UPDATE -- January 5: The cartoon below is being auctioned to benefit tsunami victims: click here.


From an AP report: One third of those killed in disaster may be children.

The U.N. organization estimates at least one-third of the tens of thousands who died were children, and the proportion could be up to half, said UNICEF spokesman Alfred Ironside in New York. He said communities are suffering a double loss: dead children and orphaned boys and girls.

"Our major concern is that the kids who survived the tsunami now survive the aftermath. Because children are the most vulnerable to disease and lack of proper nutrition and water."

Children make up at least half of the population in Asia. Many of them work alongside poverty-stricken parents in the fishing or related industries in coastal areas, so they were in harm's way when the tidal waves came. Many children from the more affluent families would also have been on the beaches for a stroll or for Sunday picnics.

In Sri Lanka, which suffered the biggest loss of life in the tsunami, crowds had come to the beaches to watch the sea after word spread that it was producing larger-than-normal waves.
Thousands of children joined their elders to see the spectacle. The waves brought in fish. The old and the young collected them. Many waited for more fun.

Then the 15 feet-to-20 feet tidal waves hit the tropical island of 19 million people.

"They got caught and could not run to safety. This is the reason why we have so many child victims," said Rienzie Perera, a police spokesman who said reports from affected police stations indicated children made up about half the victims in Sri Lanka.

FoxNews reports: Tsunami Death Toll Tops 52,000.

And from The Wall Street Journal editorials: A Great Natural Disaster: Prosperity is the best defense against tsunami.

Rich countries suffer fewer fatalities from natural disasters because their prosperity has allowed them to create better protective measures. Consider the 41,000 death toll in last December's earthquake in Iran compared with the 63 who died when a slightly stronger earthquake hit San Francisco in 1989.

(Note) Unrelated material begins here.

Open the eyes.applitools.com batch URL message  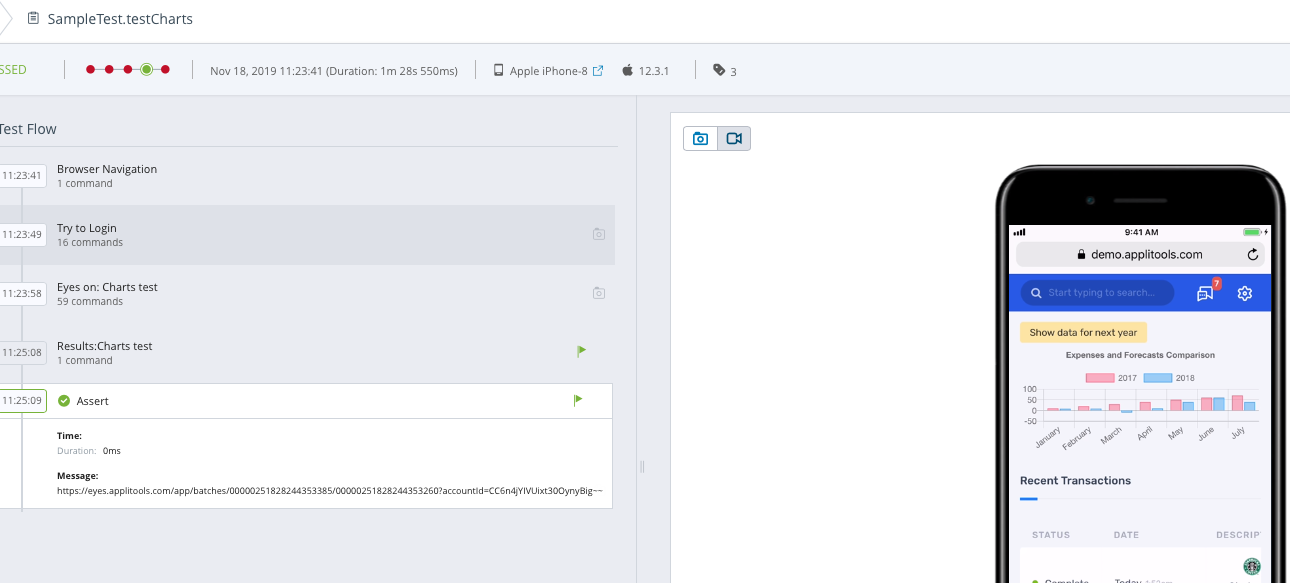330,491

The principal victims of the tidal waves in Sri Lanka and elsewhere Sunday were the poor people living in coastal shanty towns. The wealthier countries around the Pacific Rim have an established early-warning system against tsunamis, while none currently exists in South Asia. Developing countries that have resisted the Kyoto climate-change protocols have done so from fear that it will suppress their economic growth. These countries deserve an answer from the proponents of those standards. How are they supposed to pay for such protection amid measures that are suppressing global economic growth?

UPDATE I: Cheese and Crackers has a post with video, articles and donation links regarding the tsunami disaster.

UPDATE II -- December 29: From CNN: Tsunami death toll tops 80,000.

UPDATE III -- December 30: This cartoon appears in today's (Thursday's) Investor's Business Daily.

UPDATE IV: From CNN: Tsunami death toll tops 116,000.

UPDATE V: Digital Globe has high-resolution before and after pictures of the devastation caused by the tsunami (via LGF).

And from our post earlier today, here's a U.S. government list of South Asia tsunami/earthquake relief agencies.

UPDATE VI -- January 4: From CNN: U.S. tracks 4,000 reports of missing Americans.